My world comprises of LO the little one, OA the other adult at home, kiddo the brother :)
Jun 3, 2008
I have somehow been very very reluctant to accept the fact that I have finished my term in 20s and moving to the 30s. It had been a painful transition for me and I did not even realize that I bothered this much about my age until I found myself cringing at the mention of 30s.. yeah, I am officially entering the 30-zone and that gives me jitters at times considering that I have finished half of my active life without really achieving anything :). I still am a kid at heart with little things like a balloon or a toy giving me immense pleasure and I refuse to fall into the groove of serious adulthood where one is supposed to be "MATURE." When I see the kids born in front of my eyes or the ones I carried getting married, I feel like an ancient monument. There were times when I suddenly got jealous of the young ones and rued the fact that I can no longer be in the category of youth ever. It shows how time has passed and how I did not have time to enjoy it because of all the burden that I took on myself and when I really want to sit back and enjoy life, I am expected to be serious, mature, dignified, intense, respectful, and what not. It is just not fair, but I guess that is what life is all about!!!!
There was a time when I really wanted to grow fast and dreamed of a time where I can take my own decisions and steer my own life and when I was in that position, I did not realize how fast the time flew. So many changes, the golden oldies passing away peacefully from this earth one after the other. I am at a time where I am seeing one entire generation vanishing in front of my eyes. Life, even when we live every moment of it, does not really age us in a moment but death when it strikes someone closer to your heart ages us all of a sudden by leaps and bounds. All of a sudden I realize the fragility of the life, how important it is to have health and how everything else is just secondary to good health and peace of mind.
Transition from a time where we used to call people grandmothers and aunties or grandfather and uncles to the time when people call us aunties and our parents as grandparents happened gradually and when I sit back and think about it, it is like "zorka Zhatka dheerese lagaa." Come to think of it, I have not just fallen into 30s all of a sudden, it happened day after day after day and so officially I have come to a point where I would say numbers dont matter ;).
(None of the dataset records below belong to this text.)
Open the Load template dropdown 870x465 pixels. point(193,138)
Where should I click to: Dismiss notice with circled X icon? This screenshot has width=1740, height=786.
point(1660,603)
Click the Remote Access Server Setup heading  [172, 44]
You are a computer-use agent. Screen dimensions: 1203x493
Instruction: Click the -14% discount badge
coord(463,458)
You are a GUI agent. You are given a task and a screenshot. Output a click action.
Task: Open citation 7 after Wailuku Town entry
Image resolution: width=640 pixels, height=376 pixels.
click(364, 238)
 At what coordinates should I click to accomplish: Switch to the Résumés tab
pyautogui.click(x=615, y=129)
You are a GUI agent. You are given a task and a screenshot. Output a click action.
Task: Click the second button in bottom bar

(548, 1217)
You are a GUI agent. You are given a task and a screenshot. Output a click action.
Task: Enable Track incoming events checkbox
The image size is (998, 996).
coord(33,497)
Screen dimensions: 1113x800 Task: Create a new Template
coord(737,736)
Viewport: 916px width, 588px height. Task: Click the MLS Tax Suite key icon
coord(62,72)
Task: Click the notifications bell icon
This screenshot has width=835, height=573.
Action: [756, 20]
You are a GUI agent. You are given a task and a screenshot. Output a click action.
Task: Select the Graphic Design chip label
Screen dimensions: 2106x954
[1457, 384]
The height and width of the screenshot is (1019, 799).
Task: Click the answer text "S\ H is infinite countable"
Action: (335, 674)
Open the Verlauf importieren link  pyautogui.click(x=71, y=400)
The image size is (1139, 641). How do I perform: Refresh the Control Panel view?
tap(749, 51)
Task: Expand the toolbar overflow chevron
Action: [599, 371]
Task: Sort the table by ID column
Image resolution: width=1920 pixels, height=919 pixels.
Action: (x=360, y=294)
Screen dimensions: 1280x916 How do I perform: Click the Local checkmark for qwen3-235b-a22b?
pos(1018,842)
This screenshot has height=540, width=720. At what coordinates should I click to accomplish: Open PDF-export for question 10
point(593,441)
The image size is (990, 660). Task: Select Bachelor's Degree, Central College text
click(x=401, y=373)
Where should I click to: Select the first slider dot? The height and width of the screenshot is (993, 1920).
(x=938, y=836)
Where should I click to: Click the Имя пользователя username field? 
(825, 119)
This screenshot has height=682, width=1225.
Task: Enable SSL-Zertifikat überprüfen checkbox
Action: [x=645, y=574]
I was just refusing to think that I am entering the so-called middle age and forgetting to live in the moment and believe me putting this post up has warranted a whole lot of courage and will power and now that I have put it down, I realize that coming to terms with it was not as difficult as I thought it would be. Come to think of it early 30s has a nice ring to it than late 20s ;).. isnt it??... so gang, here goes me, officially the aunty Sush (by the way, call me that at your own risk, any flying objects targeting you I am not responsible ;)).
PS: My birthday was in April, it took me soo long to acknowledge my age though :).